Respectful Discussion and Suggestions Regarding the esp_eth and the emac driver (IDFGH-16281)

### Checklist

- [x] Checked the issue tracker for similar issues to ensure this is not a duplicate.
- [x] Provided a clear description of your suggestion.
- [x] Included any relevant context or examples.

### Issue or Suggestion Description

Over the past period, I have conducted a more in-depth review of the esp\_eth component and the related network protocol stack source code. Combined with my testing, I have identified the following issues:

## Poor small-packet performance in iperf testing.
When I forcibly set the `MSS` to 90, there were instances where no packets were received for an extended period! Besides, I also used hping for ICMP flood testing and the system was crashed when the packet interval is less than 500 µs.

I believe this issue is primarily caused by overly frequent interrupts. Whether during small-packet reception or under an ICMP flood, interrupts are triggered at a high rate, and each interrupt results in a context switch—an operation with considerable overhead.

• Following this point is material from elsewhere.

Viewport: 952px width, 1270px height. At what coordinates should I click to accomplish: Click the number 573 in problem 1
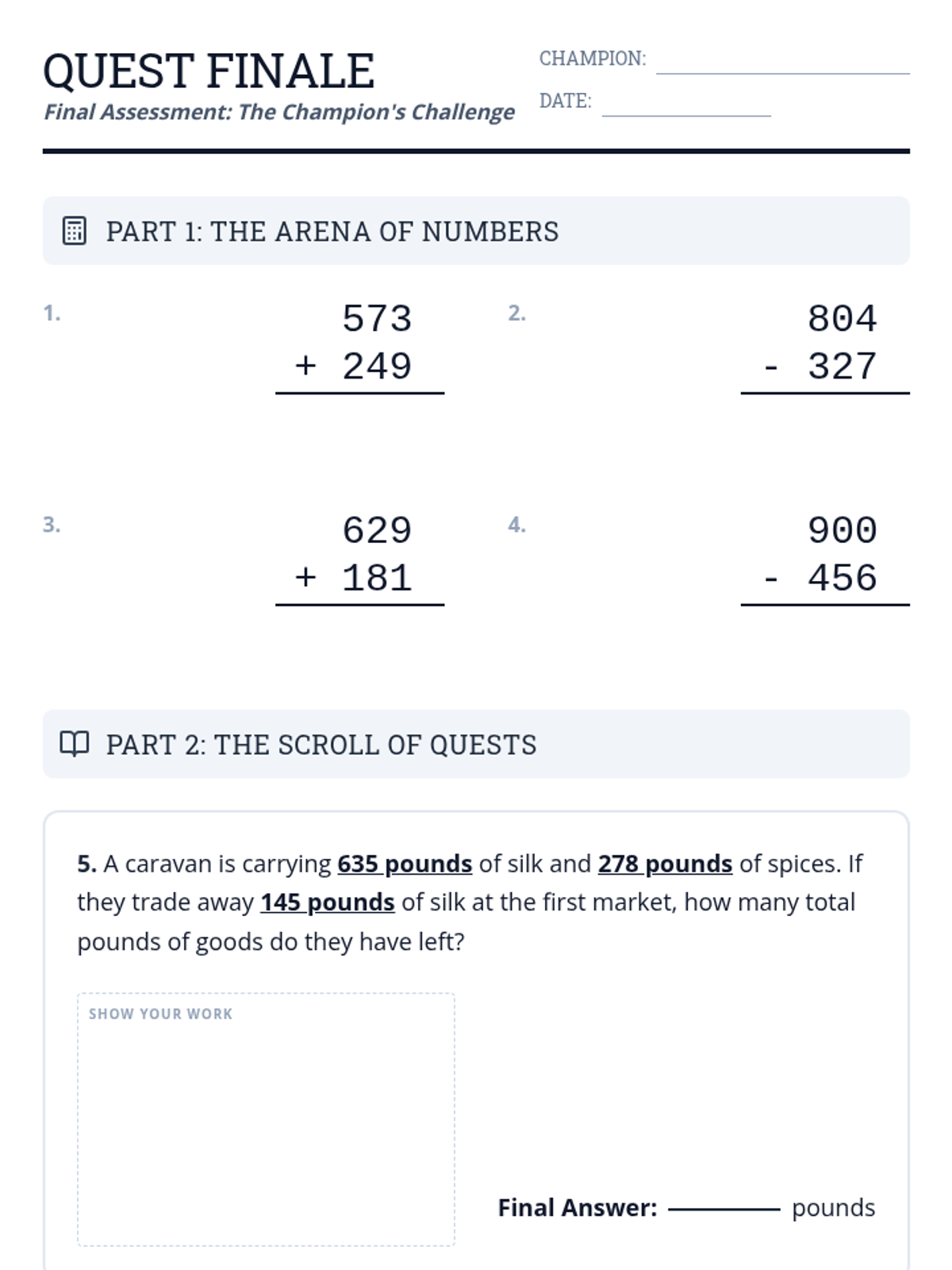pos(377,319)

On the other hand, our driver does not currently account for scenarios where multiple packets coexist in the EMAC. Regardless of whether it is the DM9051 or another EMAC, edge-triggered mode is invariably used for interrupt configuration. However, when multiple packets coexist in the EMAC, the interrupt pin level will not be pulled low after only one packet has been read. Unfortunately, our driver is currently unable to perform another read in such cases.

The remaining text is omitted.